WHAT YOU HAVE TO DO: Reproduce each of the entries below word for word, line by line, with nothing changed.

— Begin DATA SECTION —

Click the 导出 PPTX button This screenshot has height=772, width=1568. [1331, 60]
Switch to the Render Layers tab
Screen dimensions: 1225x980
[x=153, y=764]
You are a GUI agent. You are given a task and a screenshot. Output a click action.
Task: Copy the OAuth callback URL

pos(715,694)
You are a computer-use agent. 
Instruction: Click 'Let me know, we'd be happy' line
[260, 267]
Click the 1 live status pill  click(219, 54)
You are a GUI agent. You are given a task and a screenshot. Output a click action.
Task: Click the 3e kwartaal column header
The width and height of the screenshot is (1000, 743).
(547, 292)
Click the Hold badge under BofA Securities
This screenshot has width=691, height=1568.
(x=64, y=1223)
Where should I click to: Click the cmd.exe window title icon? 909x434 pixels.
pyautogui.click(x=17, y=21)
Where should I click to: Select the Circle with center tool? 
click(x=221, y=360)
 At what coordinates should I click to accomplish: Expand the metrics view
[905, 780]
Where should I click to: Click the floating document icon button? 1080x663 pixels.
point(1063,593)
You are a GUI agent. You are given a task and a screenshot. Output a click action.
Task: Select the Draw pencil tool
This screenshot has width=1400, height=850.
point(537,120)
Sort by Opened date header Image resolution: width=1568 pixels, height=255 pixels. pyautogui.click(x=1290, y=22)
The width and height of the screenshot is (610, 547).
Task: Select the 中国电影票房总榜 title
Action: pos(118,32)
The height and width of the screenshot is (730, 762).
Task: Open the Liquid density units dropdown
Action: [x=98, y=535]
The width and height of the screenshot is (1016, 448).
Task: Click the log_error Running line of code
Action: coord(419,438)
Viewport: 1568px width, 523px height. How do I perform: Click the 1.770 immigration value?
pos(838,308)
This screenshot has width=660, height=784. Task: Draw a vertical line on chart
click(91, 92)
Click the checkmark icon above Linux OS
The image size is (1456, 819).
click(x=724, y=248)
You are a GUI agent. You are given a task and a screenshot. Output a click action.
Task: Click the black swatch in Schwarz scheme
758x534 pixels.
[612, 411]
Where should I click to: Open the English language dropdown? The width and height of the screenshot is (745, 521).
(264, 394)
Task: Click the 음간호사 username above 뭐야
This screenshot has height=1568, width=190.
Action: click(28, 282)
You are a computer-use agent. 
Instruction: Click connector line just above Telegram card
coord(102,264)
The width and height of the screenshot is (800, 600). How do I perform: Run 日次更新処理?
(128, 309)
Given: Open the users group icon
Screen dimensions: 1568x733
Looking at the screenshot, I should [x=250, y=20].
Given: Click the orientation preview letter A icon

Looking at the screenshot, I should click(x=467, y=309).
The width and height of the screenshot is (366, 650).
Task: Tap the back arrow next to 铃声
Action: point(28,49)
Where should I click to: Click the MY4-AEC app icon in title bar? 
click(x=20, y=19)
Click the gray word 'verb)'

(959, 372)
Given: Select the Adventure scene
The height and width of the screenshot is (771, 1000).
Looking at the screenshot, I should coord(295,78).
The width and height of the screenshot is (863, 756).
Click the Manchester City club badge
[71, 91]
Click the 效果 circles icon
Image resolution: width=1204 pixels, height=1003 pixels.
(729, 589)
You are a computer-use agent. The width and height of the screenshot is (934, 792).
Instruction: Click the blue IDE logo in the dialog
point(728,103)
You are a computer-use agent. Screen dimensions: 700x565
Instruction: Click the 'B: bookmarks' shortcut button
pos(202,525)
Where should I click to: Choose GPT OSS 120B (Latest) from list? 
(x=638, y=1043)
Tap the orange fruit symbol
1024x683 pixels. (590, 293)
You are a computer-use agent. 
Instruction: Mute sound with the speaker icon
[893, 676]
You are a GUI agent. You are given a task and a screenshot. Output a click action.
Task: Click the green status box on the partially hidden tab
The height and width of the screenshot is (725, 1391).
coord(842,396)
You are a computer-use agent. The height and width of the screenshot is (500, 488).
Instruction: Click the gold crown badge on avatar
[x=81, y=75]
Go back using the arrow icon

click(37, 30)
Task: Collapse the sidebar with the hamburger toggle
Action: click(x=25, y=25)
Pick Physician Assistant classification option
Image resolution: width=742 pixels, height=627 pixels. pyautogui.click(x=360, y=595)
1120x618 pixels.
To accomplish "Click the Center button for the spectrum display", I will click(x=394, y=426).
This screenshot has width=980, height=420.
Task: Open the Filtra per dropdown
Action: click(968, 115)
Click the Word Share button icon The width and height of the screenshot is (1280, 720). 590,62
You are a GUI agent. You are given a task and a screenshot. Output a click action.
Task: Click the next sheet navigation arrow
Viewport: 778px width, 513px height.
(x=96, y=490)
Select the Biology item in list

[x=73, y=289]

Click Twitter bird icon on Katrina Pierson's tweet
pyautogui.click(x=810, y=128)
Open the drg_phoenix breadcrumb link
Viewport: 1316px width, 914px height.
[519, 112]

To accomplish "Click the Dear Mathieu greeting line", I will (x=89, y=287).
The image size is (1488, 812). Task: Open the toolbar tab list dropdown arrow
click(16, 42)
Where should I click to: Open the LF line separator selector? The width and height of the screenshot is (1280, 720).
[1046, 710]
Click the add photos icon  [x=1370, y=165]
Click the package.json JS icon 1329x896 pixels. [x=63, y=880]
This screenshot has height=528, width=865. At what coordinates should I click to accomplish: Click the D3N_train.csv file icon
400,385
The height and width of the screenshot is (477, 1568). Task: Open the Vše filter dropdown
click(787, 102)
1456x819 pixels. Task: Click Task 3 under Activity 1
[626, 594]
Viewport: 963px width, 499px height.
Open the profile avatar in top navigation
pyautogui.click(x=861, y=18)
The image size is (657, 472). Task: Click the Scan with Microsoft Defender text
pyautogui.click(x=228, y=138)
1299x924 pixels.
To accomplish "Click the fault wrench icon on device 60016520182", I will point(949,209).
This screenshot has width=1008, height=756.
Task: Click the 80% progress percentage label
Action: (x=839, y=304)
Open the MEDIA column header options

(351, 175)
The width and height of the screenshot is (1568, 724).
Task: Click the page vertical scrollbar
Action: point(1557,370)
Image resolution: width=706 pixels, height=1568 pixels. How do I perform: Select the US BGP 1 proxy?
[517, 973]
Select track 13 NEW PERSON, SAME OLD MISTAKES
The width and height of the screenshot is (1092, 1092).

— End DATA SECTION —

COMPLETE RESPONSE:
Click the 导出 PPTX button This screenshot has height=772, width=1568. [1331, 60]
Switch to the Render Layers tab
Screen dimensions: 1225x980
[x=153, y=764]
You are a GUI agent. You are given a task and a screenshot. Output a click action.
Task: Copy the OAuth callback URL

pos(715,694)
You are a computer-use agent. 
Instruction: Click 'Let me know, we'd be happy' line
[260, 267]
Click the 1 live status pill  click(219, 54)
You are a GUI agent. You are given a task and a screenshot. Output a click action.
Task: Click the 3e kwartaal column header
The width and height of the screenshot is (1000, 743).
(547, 292)
Click the Hold badge under BofA Securities
This screenshot has width=691, height=1568.
(x=64, y=1223)
Where should I click to: Click the cmd.exe window title icon? 909x434 pixels.
pyautogui.click(x=17, y=21)
Where should I click to: Select the Circle with center tool? 
click(x=221, y=360)
 At what coordinates should I click to accomplish: Expand the metrics view
[905, 780]
Where should I click to: Click the floating document icon button? 1080x663 pixels.
point(1063,593)
You are a GUI agent. You are given a task and a screenshot. Output a click action.
Task: Select the Draw pencil tool
This screenshot has width=1400, height=850.
point(537,120)
Sort by Opened date header Image resolution: width=1568 pixels, height=255 pixels. pyautogui.click(x=1290, y=22)
The width and height of the screenshot is (610, 547).
Task: Select the 中国电影票房总榜 title
Action: pos(118,32)
The height and width of the screenshot is (730, 762).
Task: Open the Liquid density units dropdown
Action: [x=98, y=535]
The width and height of the screenshot is (1016, 448).
Task: Click the log_error Running line of code
Action: coord(419,438)
Viewport: 1568px width, 523px height. How do I perform: Click the 1.770 immigration value?
pos(838,308)
This screenshot has width=660, height=784. Task: Draw a vertical line on chart
click(91, 92)
Click the checkmark icon above Linux OS
The image size is (1456, 819).
click(x=724, y=248)
You are a GUI agent. You are given a task and a screenshot. Output a click action.
Task: Click the black swatch in Schwarz scheme
758x534 pixels.
[612, 411]
Where should I click to: Open the English language dropdown? The width and height of the screenshot is (745, 521).
(264, 394)
Task: Click the 음간호사 username above 뭐야
This screenshot has height=1568, width=190.
Action: click(28, 282)
You are a computer-use agent. 
Instruction: Click connector line just above Telegram card
coord(102,264)
The width and height of the screenshot is (800, 600). How do I perform: Run 日次更新処理?
(128, 309)
Given: Open the users group icon
Screen dimensions: 1568x733
Looking at the screenshot, I should [x=250, y=20].
Given: Click the orientation preview letter A icon

Looking at the screenshot, I should click(x=467, y=309).
The width and height of the screenshot is (366, 650).
Task: Tap the back arrow next to 铃声
Action: point(28,49)
Where should I click to: Click the MY4-AEC app icon in title bar? 
click(x=20, y=19)
Click the gray word 'verb)'

(959, 372)
Given: Select the Adventure scene
The height and width of the screenshot is (771, 1000).
Looking at the screenshot, I should coord(295,78).
The width and height of the screenshot is (863, 756).
Click the Manchester City club badge
[71, 91]
Click the 效果 circles icon
Image resolution: width=1204 pixels, height=1003 pixels.
(729, 589)
You are a computer-use agent. The width and height of the screenshot is (934, 792).
Instruction: Click the blue IDE logo in the dialog
point(728,103)
You are a computer-use agent. Screen dimensions: 700x565
Instruction: Click the 'B: bookmarks' shortcut button
pos(202,525)
Where should I click to: Choose GPT OSS 120B (Latest) from list? 
(x=638, y=1043)
Tap the orange fruit symbol
1024x683 pixels. (590, 293)
You are a computer-use agent. 
Instruction: Mute sound with the speaker icon
[893, 676]
You are a GUI agent. You are given a task and a screenshot. Output a click action.
Task: Click the green status box on the partially hidden tab
The height and width of the screenshot is (725, 1391).
coord(842,396)
You are a computer-use agent. The height and width of the screenshot is (500, 488).
Instruction: Click the gold crown badge on avatar
[x=81, y=75]
Go back using the arrow icon

click(37, 30)
Task: Collapse the sidebar with the hamburger toggle
Action: click(x=25, y=25)
Pick Physician Assistant classification option
Image resolution: width=742 pixels, height=627 pixels. pyautogui.click(x=360, y=595)
1120x618 pixels.
To accomplish "Click the Center button for the spectrum display", I will click(x=394, y=426).
This screenshot has width=980, height=420.
Task: Open the Filtra per dropdown
Action: click(968, 115)
Click the Word Share button icon The width and height of the screenshot is (1280, 720). 590,62
You are a GUI agent. You are given a task and a screenshot. Output a click action.
Task: Click the next sheet navigation arrow
Viewport: 778px width, 513px height.
(x=96, y=490)
Select the Biology item in list

[x=73, y=289]

Click Twitter bird icon on Katrina Pierson's tweet
pyautogui.click(x=810, y=128)
Open the drg_phoenix breadcrumb link
Viewport: 1316px width, 914px height.
[519, 112]

To accomplish "Click the Dear Mathieu greeting line", I will (x=89, y=287).
The image size is (1488, 812). Task: Open the toolbar tab list dropdown arrow
click(16, 42)
Where should I click to: Open the LF line separator selector? The width and height of the screenshot is (1280, 720).
[1046, 710]
Click the add photos icon  [x=1370, y=165]
Click the package.json JS icon 1329x896 pixels. [x=63, y=880]
This screenshot has height=528, width=865. At what coordinates should I click to accomplish: Click the D3N_train.csv file icon
400,385
The height and width of the screenshot is (477, 1568). Task: Open the Vše filter dropdown
click(787, 102)
1456x819 pixels. Task: Click Task 3 under Activity 1
[626, 594]
Viewport: 963px width, 499px height.
Open the profile avatar in top navigation
pyautogui.click(x=861, y=18)
The image size is (657, 472). Task: Click the Scan with Microsoft Defender text
pyautogui.click(x=228, y=138)
1299x924 pixels.
To accomplish "Click the fault wrench icon on device 60016520182", I will point(949,209).
This screenshot has width=1008, height=756.
Task: Click the 80% progress percentage label
Action: (x=839, y=304)
Open the MEDIA column header options

(351, 175)
The width and height of the screenshot is (1568, 724).
Task: Click the page vertical scrollbar
Action: point(1557,370)
Image resolution: width=706 pixels, height=1568 pixels. How do I perform: Select the US BGP 1 proxy?
[517, 973]
Select track 13 NEW PERSON, SAME OLD MISTAKES
The width and height of the screenshot is (1092, 1092).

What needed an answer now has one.